Teknolojik esaret-2
ALIŞVERİŞ GURULARI
Reklâmlarda, dizilerde, magazin programlarında sunulan “örnek hayatların” başka bir yansıması ise alış verişlerde kendisini gösteriyor. Özellikle kazanmadan harcamaya alışmış veya alıştırılmış gençler, biraz da arkadaş çevresinin tahriki ve yönlendirmesiyle tam bir alış veriş gurusu olma özelliğine sahip oluyorlar.

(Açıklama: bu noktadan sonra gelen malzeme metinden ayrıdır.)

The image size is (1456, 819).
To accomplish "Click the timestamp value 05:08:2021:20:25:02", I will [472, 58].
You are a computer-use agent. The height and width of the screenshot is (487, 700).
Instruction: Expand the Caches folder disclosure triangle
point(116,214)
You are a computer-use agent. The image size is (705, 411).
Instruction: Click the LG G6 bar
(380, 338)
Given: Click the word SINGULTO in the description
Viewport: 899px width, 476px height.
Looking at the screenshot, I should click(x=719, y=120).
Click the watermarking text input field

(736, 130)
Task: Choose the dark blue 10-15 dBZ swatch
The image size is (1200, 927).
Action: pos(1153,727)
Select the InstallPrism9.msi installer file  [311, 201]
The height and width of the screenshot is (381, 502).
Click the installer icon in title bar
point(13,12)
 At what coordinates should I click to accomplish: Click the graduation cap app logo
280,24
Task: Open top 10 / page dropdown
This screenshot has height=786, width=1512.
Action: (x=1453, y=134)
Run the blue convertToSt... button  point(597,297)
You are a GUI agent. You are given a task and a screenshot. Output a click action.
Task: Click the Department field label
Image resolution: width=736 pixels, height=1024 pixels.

Bir de marka tutkusu işin içine eklenince, tüm dünyanın merkezine kendilerini yerleştiriveriyorlar. Hattâ, onların böyle yetişmesine imkân sağlayan ailelerini dahi bu yönde etkileyip yönlendirebiliyorlar. Öyle ya, kendileri en son model ürünleri ve markaları kullanırken, yine arkadaşları arasında ailesiyle ilgili ileri geri konuşanlar olur, yerin dibine geçebilirler. İşte bu yüzden eve alınacak suyun cinsinden cep telefonu markasına, kullanılacak şampuana, içilecek süte, alış veriş yapılacak marketin adı ve yoğurdun ismine, hattâ yeni arabanın modeline kadar tüm seçimlerde onların tercihleri önem kazanıyor.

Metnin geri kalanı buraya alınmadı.